A Fenprof entregou esta terça-feira na residência oficial do primeiro-ministro, António Costa, um documento com as reivindicações que levaram os professores a desfilar com uma faixa de 550 metros pelas ruas de Lisboa.

Um cordão humano constituído por cerca de 1.500 professores e educadores desfilou do Ministério da Educação até ao Parlamento e à residência oficial do primeiro-ministro, em São Bento, onde chegou pelas 17:20.

Manifestação por Lisboa

Largas centenas de professores concentraram-se na tarde desta terça-feira em frente ao Ministério da Educação. Daí iniciaram uma marcha de protesto até à Assembleia da República e à residência oficial do primeiro-ministro, Antonio Costa, em Lisboa

A iniciativa da Federação Nacional de Professores (Fenprof) reuniu cerca de 1.500 pessoas, para desfilar com uma faixa de 550 metros de cumprimento na qual reivindicavam o descongelamento das carreiras em janeiro, a aposentação ao fim de 36 anos de serviço, sem penalização, e uma revisão dos horários de trabalho.
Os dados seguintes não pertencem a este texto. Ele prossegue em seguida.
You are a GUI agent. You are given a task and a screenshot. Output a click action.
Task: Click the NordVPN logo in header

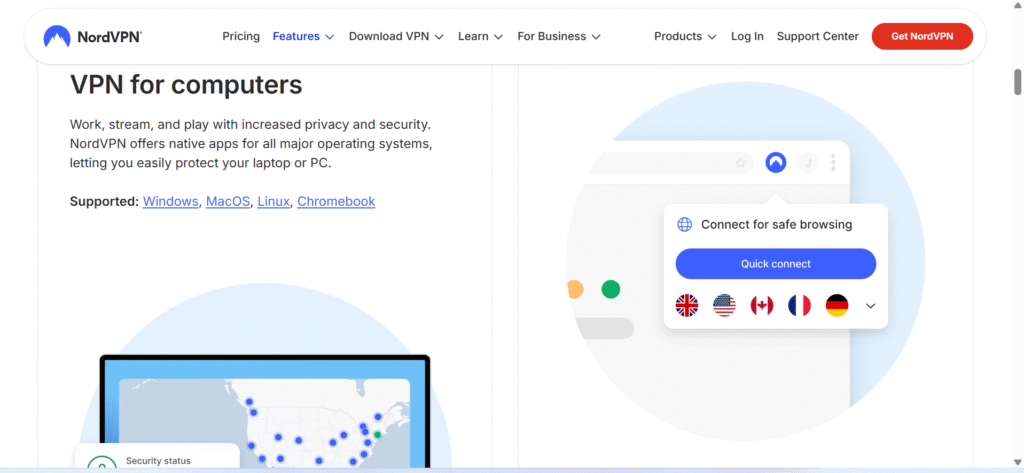pyautogui.click(x=93, y=36)
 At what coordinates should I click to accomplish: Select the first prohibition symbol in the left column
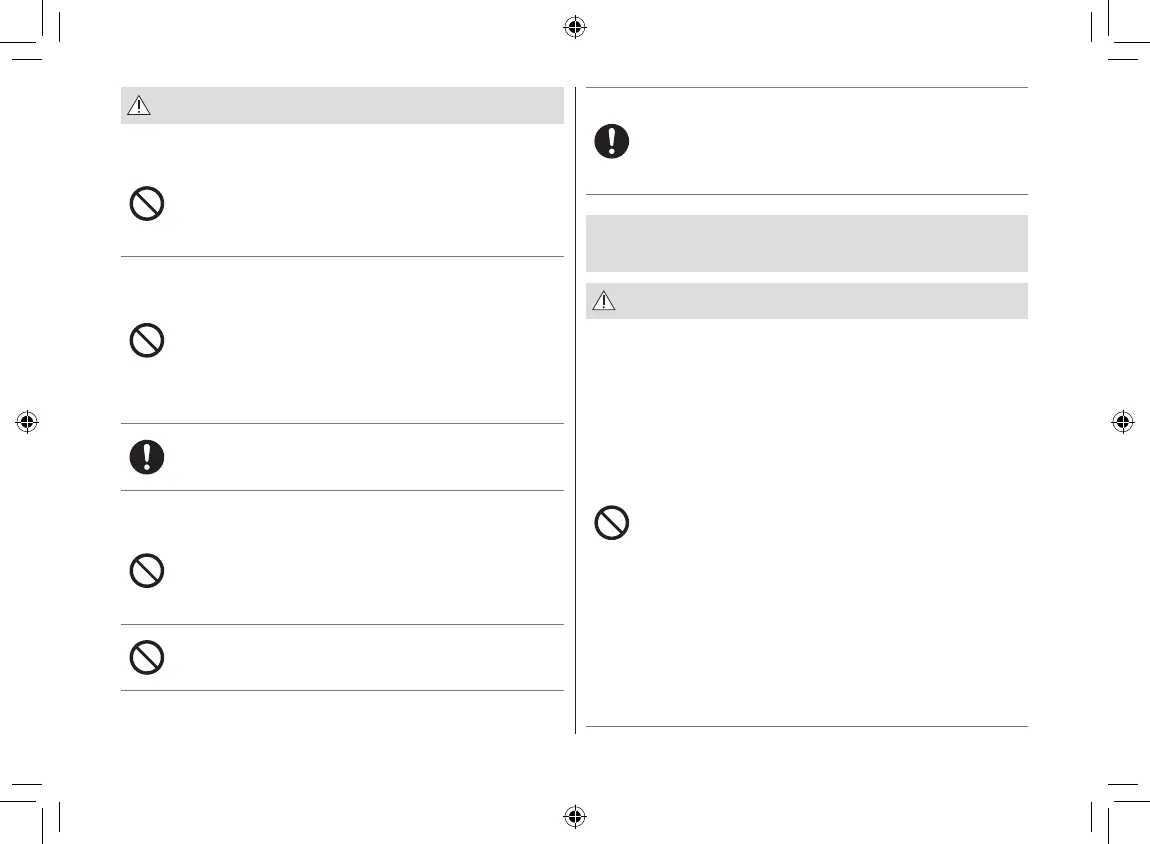(x=147, y=205)
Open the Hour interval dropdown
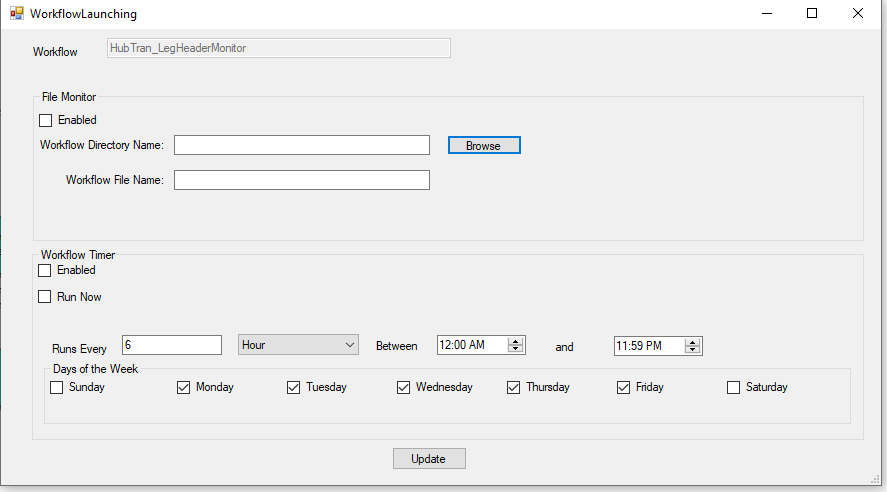Image resolution: width=887 pixels, height=492 pixels. pyautogui.click(x=298, y=345)
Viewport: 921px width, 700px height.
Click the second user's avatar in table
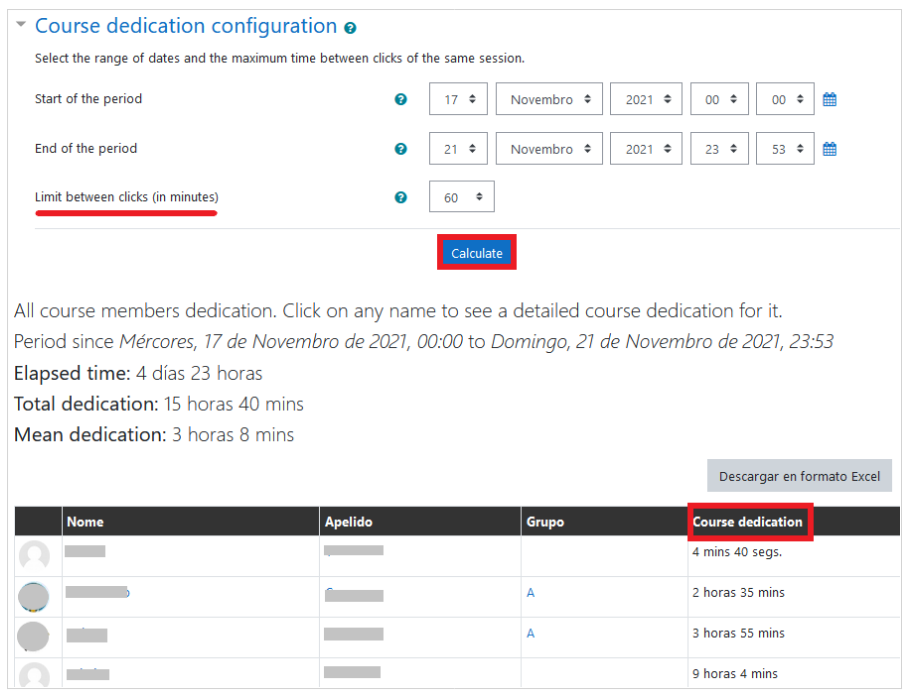coord(34,596)
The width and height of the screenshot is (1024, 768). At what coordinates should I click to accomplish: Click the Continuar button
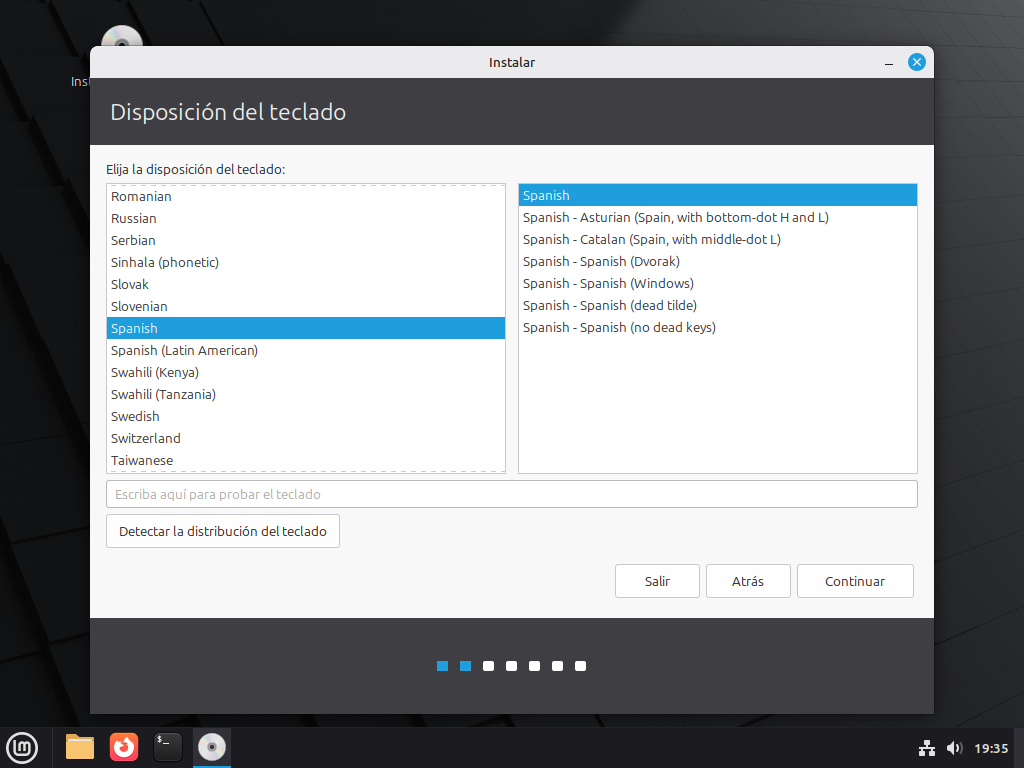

Professores de todo o país participaram na manifestação.

Os sindicatos não têm nenhum acordo, nem nenhuma posição politica. Nada se eleva acima dos interesses dos professores”, disse o secretário-geral da organização, Mário Nogueira, durante a manifestação.

Os professores contestam também a transferência de competência neste setor para as câmaras municipais e reclamam uma gestão mais democrática das escolas. Querem que os diretoros sejam eleitos pelos docentes e não por um conselho, como acontece atualmente.

Os docentes reivindicam ainda uma efetiva redução do número de alunos por turma, que abranja todas as escolas.

De acordo com Mário Nogueira, os professores estão sobcarregados, chegando a cumprir 51 horas por semana em algumas situações.

O dirigente sindical aproveitou a ocasião para reclamar do Ministério da Educação a negociação do despacho de organização do próximo ano letivo.